Challenge: Turn each line of the records below into a JSON list of strings, one string per line, with blank lines skipped. Leave the pictures out of the list.

>> Start Given data

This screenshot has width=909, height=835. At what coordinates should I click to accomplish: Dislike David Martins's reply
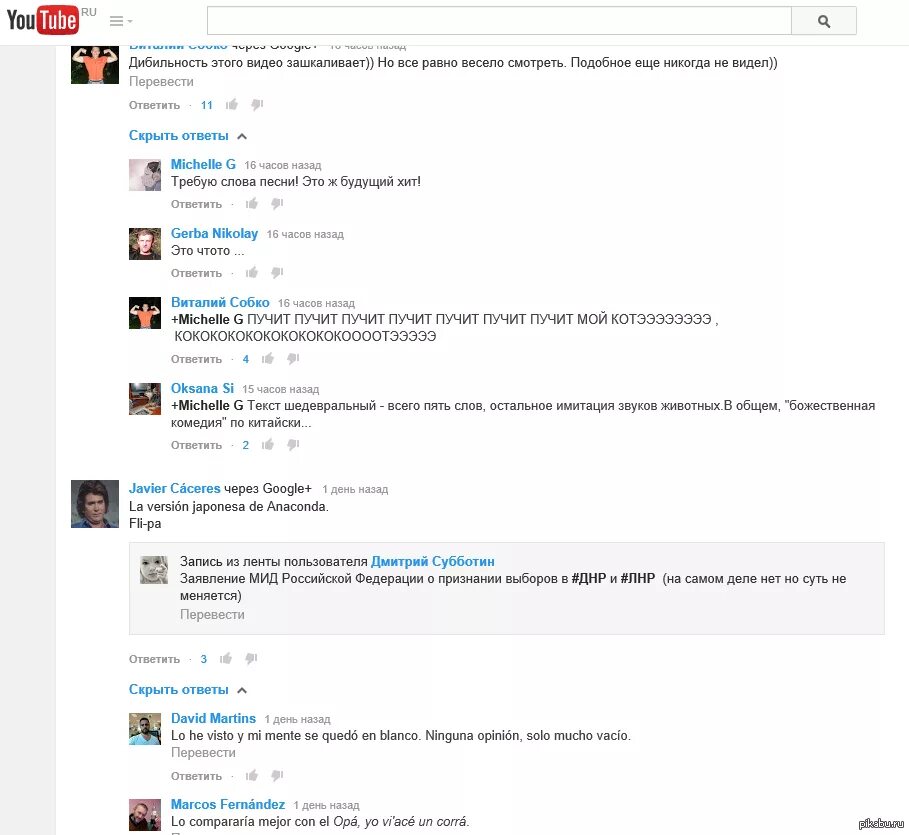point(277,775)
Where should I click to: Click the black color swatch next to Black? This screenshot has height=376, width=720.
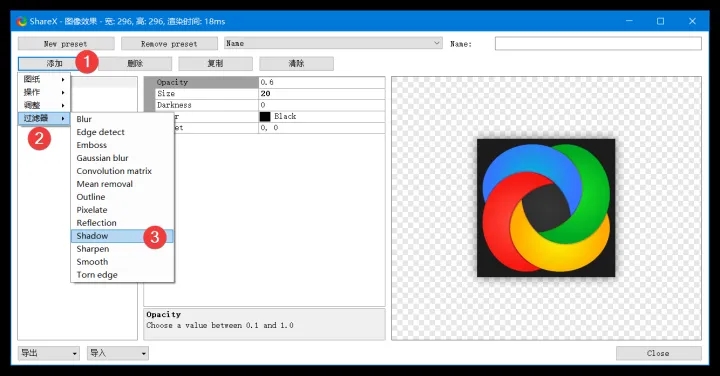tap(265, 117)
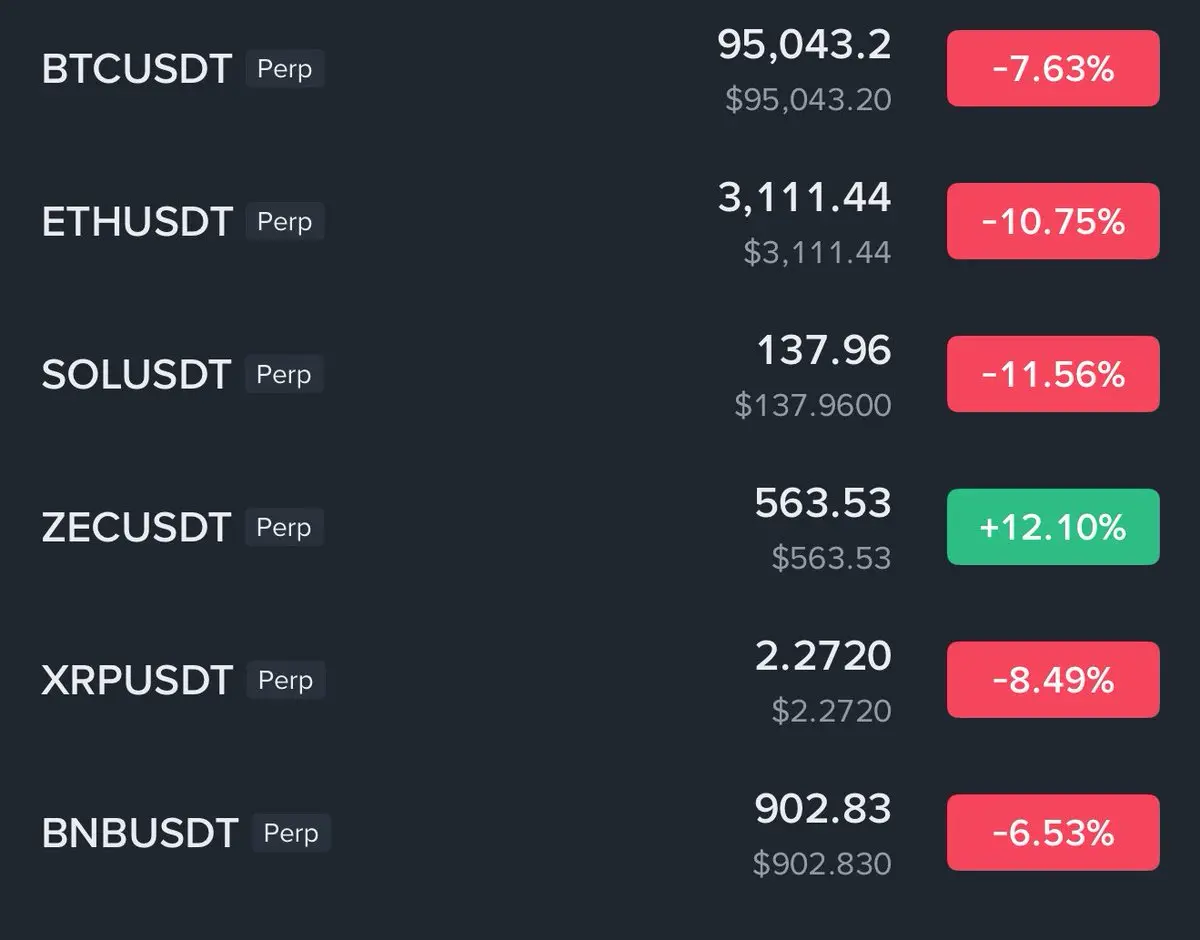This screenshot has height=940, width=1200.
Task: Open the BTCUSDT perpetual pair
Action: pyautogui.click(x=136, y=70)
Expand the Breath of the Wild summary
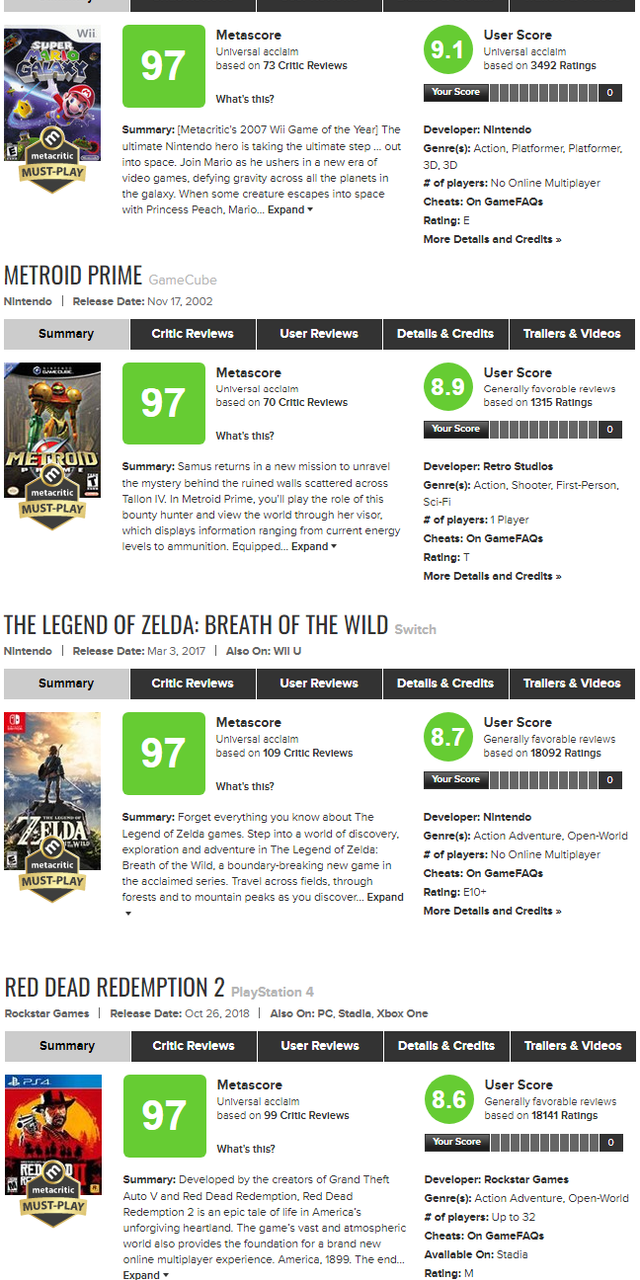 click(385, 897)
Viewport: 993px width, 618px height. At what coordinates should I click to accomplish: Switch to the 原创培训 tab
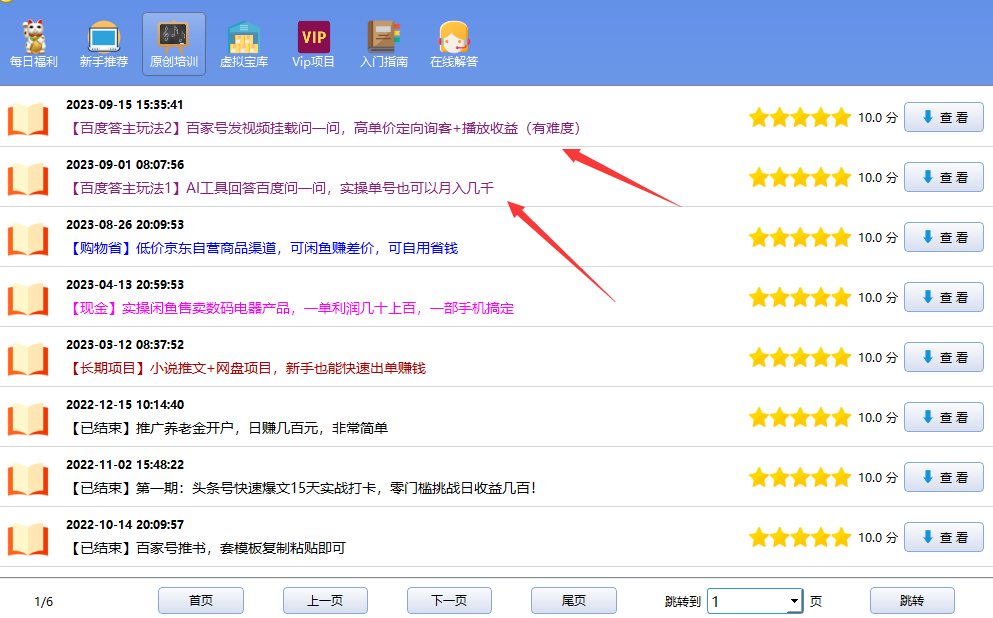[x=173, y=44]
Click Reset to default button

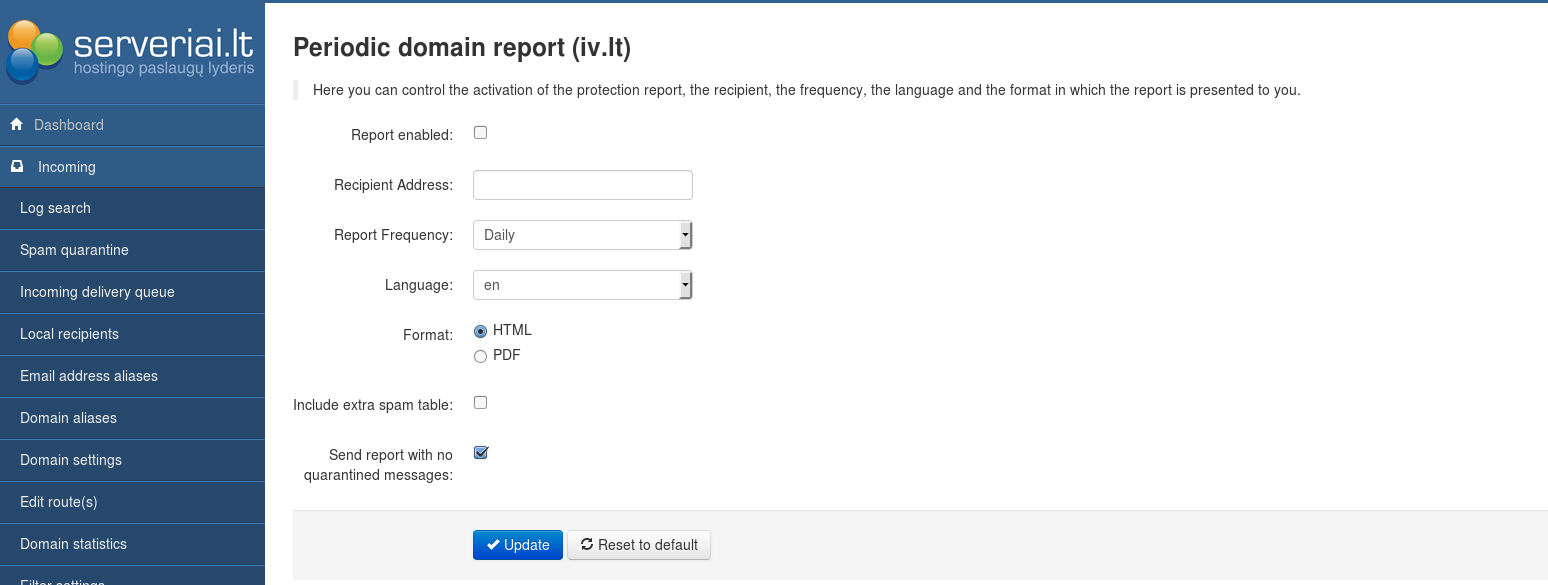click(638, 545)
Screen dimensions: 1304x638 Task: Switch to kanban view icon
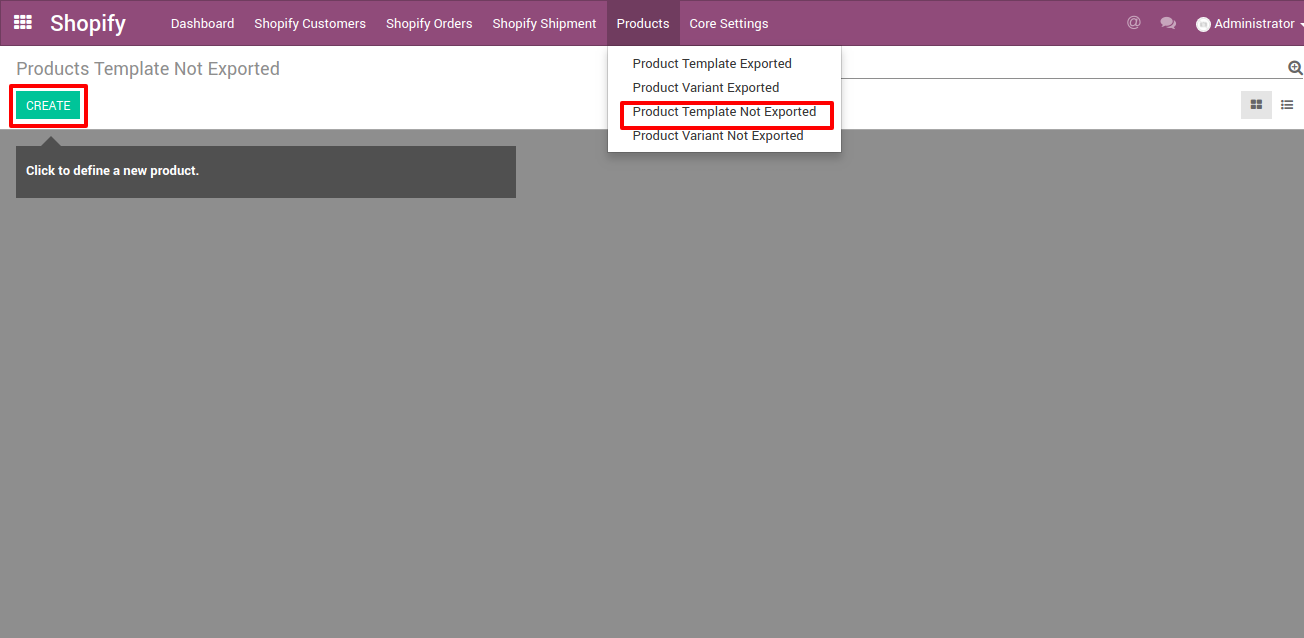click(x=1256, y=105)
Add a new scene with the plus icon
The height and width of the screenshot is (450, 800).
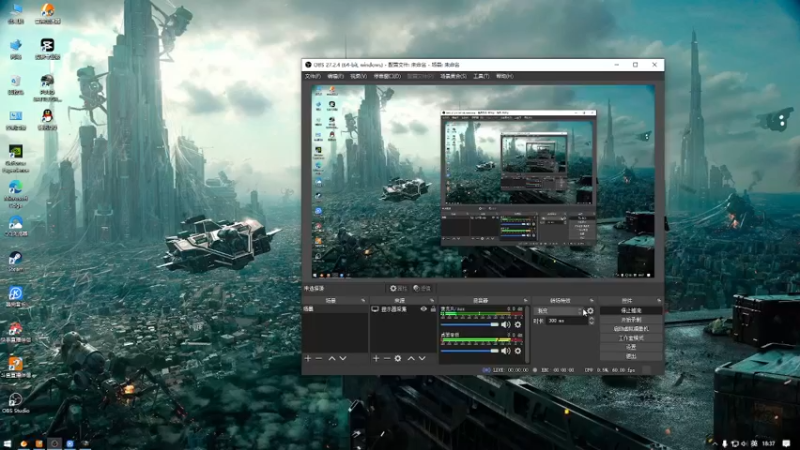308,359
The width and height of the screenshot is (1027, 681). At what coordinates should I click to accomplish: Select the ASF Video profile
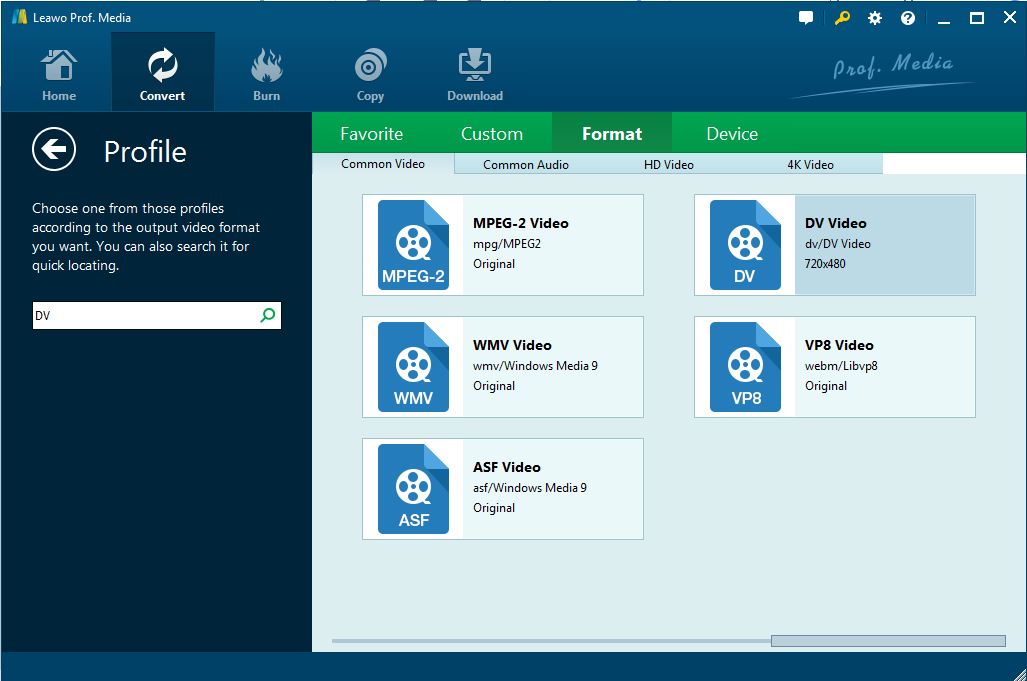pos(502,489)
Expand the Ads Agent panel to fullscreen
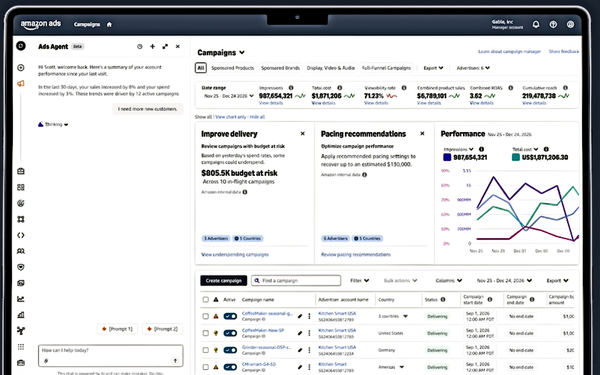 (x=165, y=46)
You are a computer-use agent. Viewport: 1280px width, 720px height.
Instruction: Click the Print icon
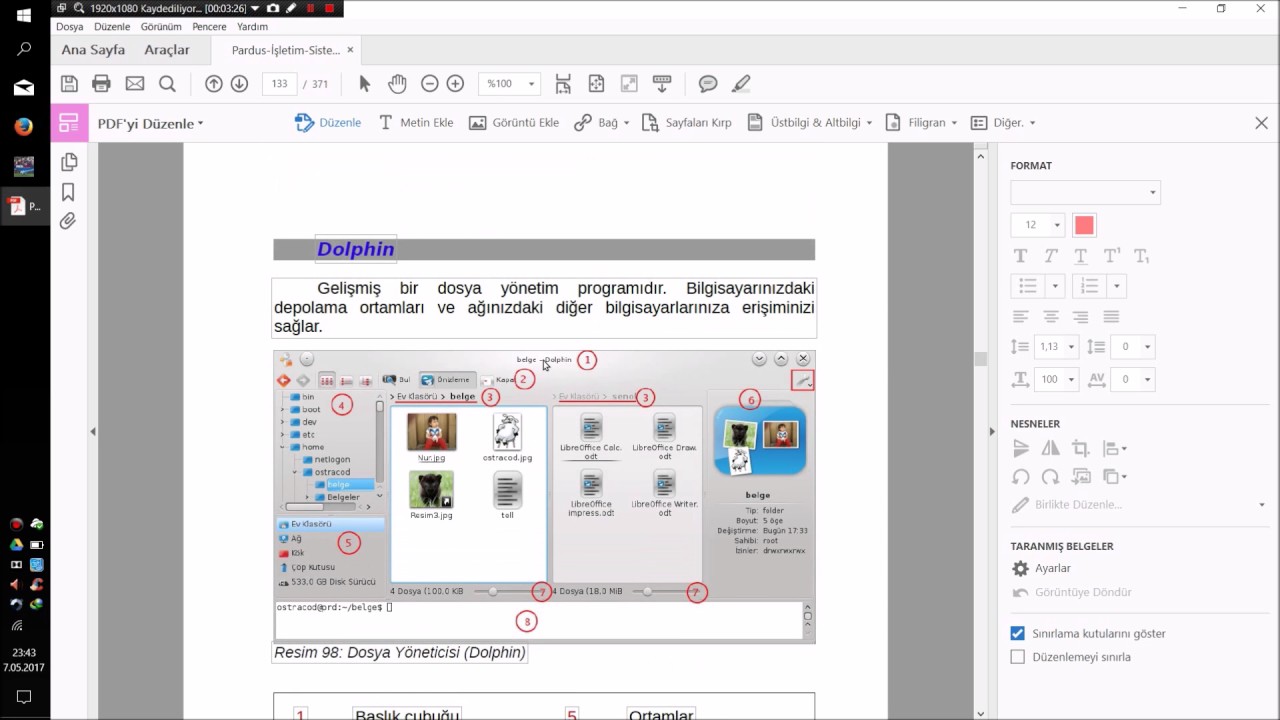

>> End Given data

Solution to this problem:
[
  "This screenshot has width=909, height=835. At what coordinates should I click to accomplish: Dislike David Martins's reply",
  "point(277,775)",
  "Where should I click to: Click the black color swatch next to Black? This screenshot has height=376, width=720.",
  "tap(265, 117)",
  "This screenshot has height=940, width=1200.",
  "Task: Open the BTCUSDT perpetual pair",
  "Action: pyautogui.click(x=136, y=70)",
  "Expand the Breath of the Wild summary",
  " click(385, 897)",
  "Viewport: 993px width, 618px height. At what coordinates should I click to accomplish: Switch to the 原创培训 tab",
  "[x=173, y=44]",
  "Click Reset to default button",
  "click(638, 545)",
  "Screen dimensions: 1304x638 Task: Switch to kanban view icon",
  "click(x=1256, y=105)",
  "Add a new scene with the plus icon",
  "The height and width of the screenshot is (450, 800).",
  "308,359",
  "The width and height of the screenshot is (1027, 681). At what coordinates should I click to accomplish: Select the ASF Video profile",
  "pos(502,489)",
  "Expand the Ads Agent panel to fullscreen",
  " (x=165, y=46)",
  "You are a computer-use agent. Viewport: 1280px width, 720px height.",
  "Instruction: Click the Print icon"
]